Conversely, if we are given $(\rho_1,\dots, \rho_s)$ that proves the non-degenerateness of $\PK$, let $t_k$ be the time for which \eqref{eq:approximate} holds for $\ep = 1/k$. Then, clearly, $\lim_{k\to \infty} \exp(2\pi i t_k \theta_j) = \exp(2\pi i \rho_r)$ for all $j \in \Pi_r$. Choose a subsequence for which $\gamma_j = \lim_{k \to \infty} \exp(2\pi i t_k \theta_j)$ also exists for all $j \in \Pi_0$. (This can be done simply by compactness.) Then 
\begin{equation}\label{eq:closure} 
A =  \lim_{k\to \infty} \exp(2\pi i t_k M) = \sum_{j \in \Pi_0} \gamma_j E_j + \sum_{r=1}^s \left(\exp(2\pi i \rho_r) \sum_{j \in \Pi_r} E_j\right)
\end{equation} 
is block-diagonal by Lemma~\ref{lem:decomposable}, and since not all the $\rho_r$s are congruent mod 1, the restriction $H = A_{K\times K}$ is not a scalar multiple of the identity.
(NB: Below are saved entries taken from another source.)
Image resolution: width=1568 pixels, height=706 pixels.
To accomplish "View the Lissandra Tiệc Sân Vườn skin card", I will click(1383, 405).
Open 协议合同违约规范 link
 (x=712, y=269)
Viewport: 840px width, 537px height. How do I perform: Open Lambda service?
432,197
To prove that the non-degeneracy of $\PK$ implies the existence of non-diagonal matrices in $\cl \{ \exp(i t M)_{K \times K} : t \geq 0\} \cap U(K)$, it suffices to show that $H = A_{K\times K}$ is non-diagonal. The argument below is adapted from the proof of Lemma 2.9 in~\cite{chan2020fundamentals}. Let $x \in X$ and let $e_x$ denote the corresponding standard basis vector. Then, for any $j \in \Pi_r$ we can write
\[ H(x,x) E_j e_x = E_j A e_v = \exp(2\pi i \rho_r) E_j e_x,\] which implies that $E_j e_x = 0$ unless $\exp(2\pi i \rho_r) = H(x,x)$. By symmetry the same holds for $e_x^{\tr} E_j$.  
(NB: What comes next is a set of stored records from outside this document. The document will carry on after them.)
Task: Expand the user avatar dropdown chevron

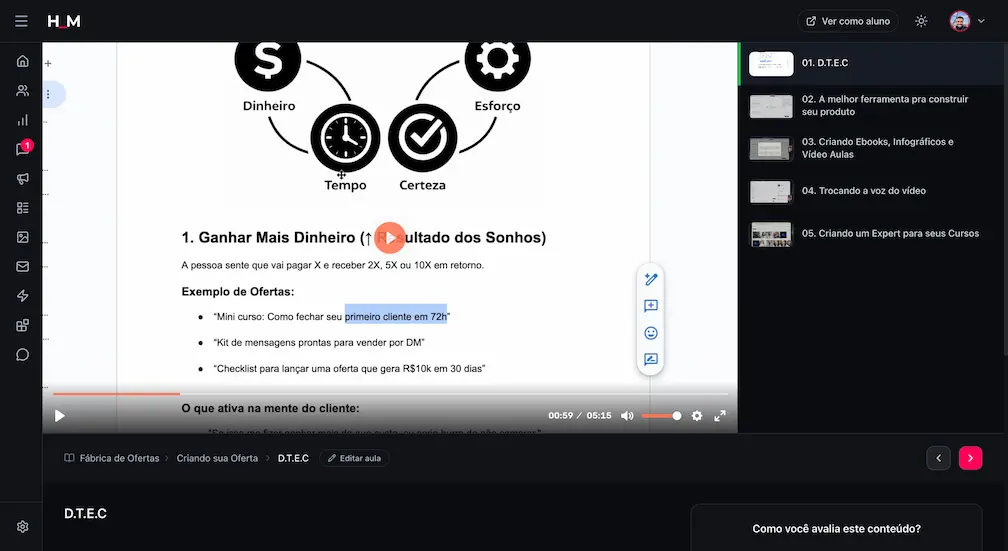Action: 982,21
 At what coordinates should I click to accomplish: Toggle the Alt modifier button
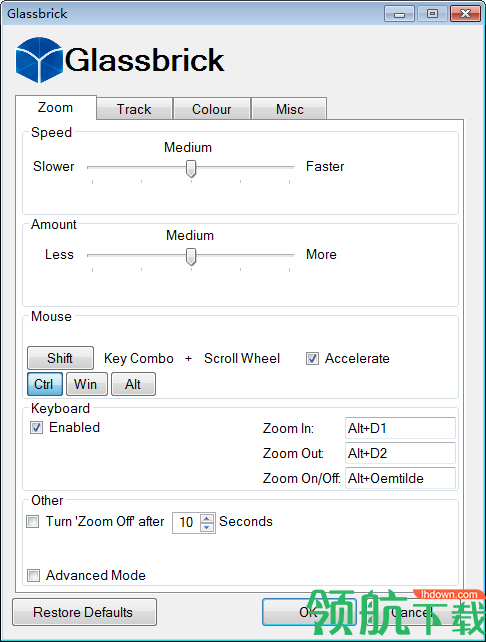[x=133, y=384]
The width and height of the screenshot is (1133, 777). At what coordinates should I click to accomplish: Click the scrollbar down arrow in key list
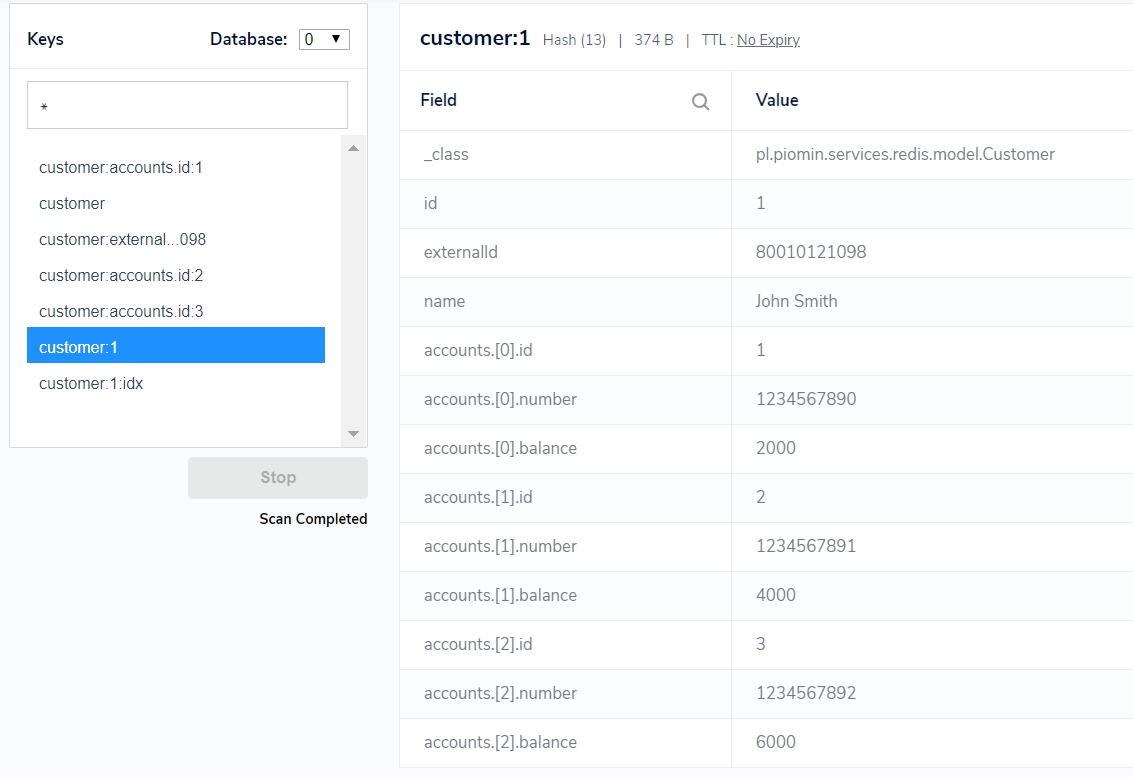pyautogui.click(x=353, y=434)
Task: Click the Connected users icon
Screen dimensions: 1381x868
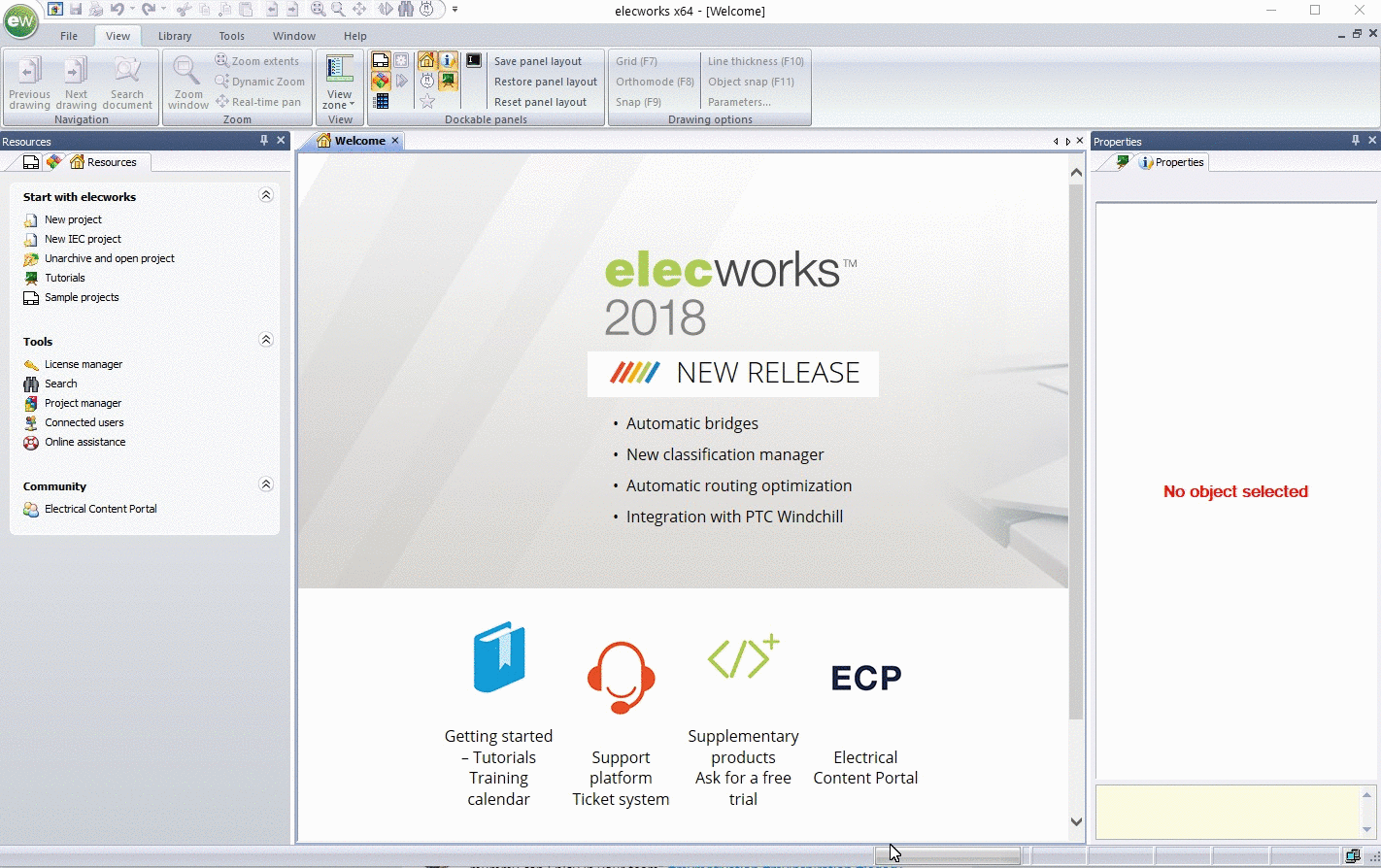Action: (x=84, y=422)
Now suppose, for a contradiction, that $H$ is diagonal. Since it is not a scalar multiple of the identity according to the first half of the theorem, we can find two elements $x,y \in X$ such that $H(x,x) \neq H(y,y)$. Thus $e_y^{\tr} E_j e_x = 0$ for all $j$, since $\exp(2\pi i \rho_r)$ can't equal to both $H(x,x)$ and $H(y,y)$. Then, however, $e_y^{\tr} M^n e_x = \sum_j \theta_j^s e_y^{\tr} E_j e_x = 0$ for any integer $n\geq 0$ which contradicts the primitivity of $M$. 
\end{proof}


%%%%%%%%
\subsection{A number theoretic characterization}
%%%%%%%%

In this section we develop a method to verify that a partition is degenerate. This can be considered as the generalization of previous results for the case of pretty good state transfer. Its basis, as in earlier results, is the following number theoretic lemma due to Kronecker.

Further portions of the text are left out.